Die experimentelle Statistik
In dieser Rubrik stellt das Statistische Landesamt Saarland neue digitale Daten und Methoden vor, die unter dem Begriff der experimentellen Statistik zusammengefasst werden.
Unsere Welt und damit verbunden auch die amtliche Statistik, wird immer digitaler und eröffnent uns damit neue Methoden und Datenquellen. Diese sind in dem neuen Feld der experimentellen Statistik untergebracht. Sie gehören bislang nicht standardmäßig zur amtlichen Statistik, können aber - perspektivisch betrachtet - zukünftig dazu beitragen, die Qualität der amtlichen Statistik zu verbessern und vor allem die Aktualität der veröffentlichten Daten (enorm) zu erhöhen.

### Vorliegendes Material
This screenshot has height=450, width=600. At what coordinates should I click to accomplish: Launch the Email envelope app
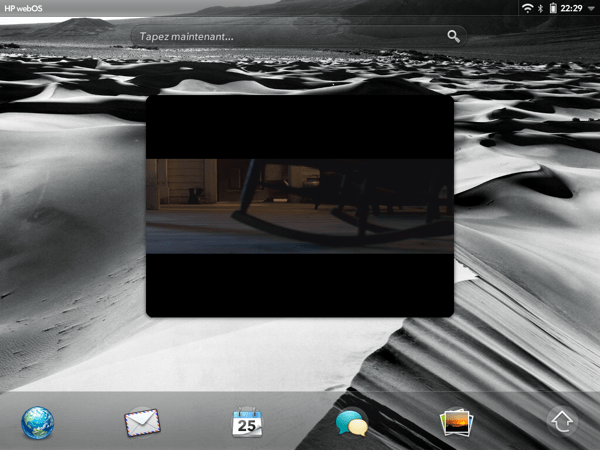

### Aufgaben
(A) Beantworte anhand des Lesetexts:
(i) Wer stellt in dieser Rubrik neue digitale Daten und Methoden vor?
(ii) Gehören die neuen Methoden und Datenquellen bislang standardmäßig zur amtlichen Statistik?
(iii) Was können sie laut Lesetext künftig vor allem erhöhen?
(B) Gib den Teil des Lesetexts wortgetreu wieder, der mit den Worten beginnt, in denen „Unsere Welt und“ steht, und mit „(enorm) zu erhöhen.“ schließt.

### Lösungen
(A)
(i) Das Statistische Landesamt Saarland.
(ii) Nein.
(iii) Die Aktualität der veröffentlichten Daten.

(B)
Unsere Welt und damit verbunden auch die amtliche Statistik, wird immer digitaler und eröffnent uns damit neue Methoden und Datenquellen. Diese sind in dem neuen Feld der experimentellen Statistik untergebracht. Sie gehören bislang nicht standardmäßig zur amtlichen Statistik, können aber - perspektivisch betrachtet - zukünftig dazu beitragen, die Qualität der amtlichen Statistik zu verbessern und vor allem die Aktualität der veröffentlichten Daten (enorm) zu erhöhen.